Thanks for the answers!

sergey.shvets02:02:48

Actually, I made it work. 1. Added a https://www.npmjs.com/package/webpack-livereload-plugin 2. Added a simple plugin to webpack that runs shadow/watch-compile! once the webpack build is done. It first shows an error, as shadow is much faster in recompile, but then it reloads properly.

Daniel Leong18:02:59

Hello! I'm running into an issue with the :node-test target for a react-native app where it's trying to import RN libs that use import {} statements, resulting in Cannot use import statement outside a module. My hacky workaround is to just delete those import lines with a script before running the tests file, but that doesn't work with watch mode, of course. Is there a built-in mechanism for ignoring those libs?

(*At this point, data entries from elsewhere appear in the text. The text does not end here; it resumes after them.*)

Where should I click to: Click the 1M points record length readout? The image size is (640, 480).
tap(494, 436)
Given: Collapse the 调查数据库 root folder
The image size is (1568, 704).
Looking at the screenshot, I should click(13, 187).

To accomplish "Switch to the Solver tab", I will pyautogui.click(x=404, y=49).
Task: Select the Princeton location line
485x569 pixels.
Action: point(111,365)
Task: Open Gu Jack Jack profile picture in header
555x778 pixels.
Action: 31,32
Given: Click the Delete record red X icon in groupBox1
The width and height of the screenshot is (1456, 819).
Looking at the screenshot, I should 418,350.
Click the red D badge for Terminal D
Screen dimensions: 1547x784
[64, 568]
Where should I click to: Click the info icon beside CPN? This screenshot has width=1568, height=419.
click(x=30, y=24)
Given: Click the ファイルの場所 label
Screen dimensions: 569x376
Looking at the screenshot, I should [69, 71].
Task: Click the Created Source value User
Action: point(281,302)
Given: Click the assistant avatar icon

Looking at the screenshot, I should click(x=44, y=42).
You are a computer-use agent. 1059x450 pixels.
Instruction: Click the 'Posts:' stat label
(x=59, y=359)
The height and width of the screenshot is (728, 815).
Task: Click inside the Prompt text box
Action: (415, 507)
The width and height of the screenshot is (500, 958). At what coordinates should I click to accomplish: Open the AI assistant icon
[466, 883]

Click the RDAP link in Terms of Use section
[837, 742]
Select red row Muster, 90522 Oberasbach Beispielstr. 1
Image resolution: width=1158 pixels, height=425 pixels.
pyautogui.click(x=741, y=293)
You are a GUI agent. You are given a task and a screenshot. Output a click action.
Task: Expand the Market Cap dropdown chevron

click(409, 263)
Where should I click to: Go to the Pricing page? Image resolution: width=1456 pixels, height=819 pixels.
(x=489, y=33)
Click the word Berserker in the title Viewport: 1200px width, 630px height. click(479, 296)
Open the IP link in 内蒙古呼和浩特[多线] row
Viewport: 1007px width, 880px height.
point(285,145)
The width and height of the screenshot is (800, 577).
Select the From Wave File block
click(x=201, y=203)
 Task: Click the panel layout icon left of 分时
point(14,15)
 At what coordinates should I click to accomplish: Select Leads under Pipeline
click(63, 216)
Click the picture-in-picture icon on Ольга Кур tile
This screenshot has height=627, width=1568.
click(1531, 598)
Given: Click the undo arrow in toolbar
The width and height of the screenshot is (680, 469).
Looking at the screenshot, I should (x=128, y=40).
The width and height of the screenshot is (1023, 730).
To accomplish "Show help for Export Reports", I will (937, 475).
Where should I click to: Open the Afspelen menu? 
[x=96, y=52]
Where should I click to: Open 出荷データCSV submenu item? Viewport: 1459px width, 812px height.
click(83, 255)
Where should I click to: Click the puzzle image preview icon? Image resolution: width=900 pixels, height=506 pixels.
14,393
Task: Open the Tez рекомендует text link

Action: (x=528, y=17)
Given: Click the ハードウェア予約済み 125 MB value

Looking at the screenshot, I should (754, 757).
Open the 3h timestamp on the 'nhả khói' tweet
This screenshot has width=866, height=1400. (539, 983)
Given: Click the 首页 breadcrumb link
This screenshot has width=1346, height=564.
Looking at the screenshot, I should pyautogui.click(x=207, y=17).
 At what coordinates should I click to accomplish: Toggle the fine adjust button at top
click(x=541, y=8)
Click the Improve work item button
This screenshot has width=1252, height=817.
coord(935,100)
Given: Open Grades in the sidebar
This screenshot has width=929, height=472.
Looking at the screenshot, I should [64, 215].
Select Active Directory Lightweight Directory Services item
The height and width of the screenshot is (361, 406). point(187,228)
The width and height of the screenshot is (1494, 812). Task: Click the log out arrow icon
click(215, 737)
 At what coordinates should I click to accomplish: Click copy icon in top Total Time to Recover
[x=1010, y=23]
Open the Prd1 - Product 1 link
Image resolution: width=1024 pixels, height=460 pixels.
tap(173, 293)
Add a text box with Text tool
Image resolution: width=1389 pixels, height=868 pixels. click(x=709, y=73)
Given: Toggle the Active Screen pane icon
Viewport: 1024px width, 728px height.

They're basically just UI components so I don't need them to run tests

thheller07:02:28

many react-native packages do not work directly in node, ideally you split your namespaces in a way where the components aren't required in the first place. otherwise :resolve might help

thheller07:02:24

:js-options {:resolve {"react-native" false}} in the build config will entirely "remove" that require. this only works for packages you require directly though. so if you require something that loads react-native it'll still be included because node is responsible for that

Daniel Leong21:02:47

Thank you! I didn't think I was requiring those components in a way the tests would see them, but it turns out I was requiring some data from a ns that references one of those package components. Pulled it out to a separate ns and shadow is smart enough to not require those packages 👍 Hopefully won't need it but :resolve is a great tip as well, thanks!

Daniel Gerson14:05:43

Thanks you! Yes the :resolve {"react-native-lib-xxx" false,...} is a hack, but a useful one as it's an easy to test the remaining pure functions in the code base. Easiest way I've found out so far to achieve this.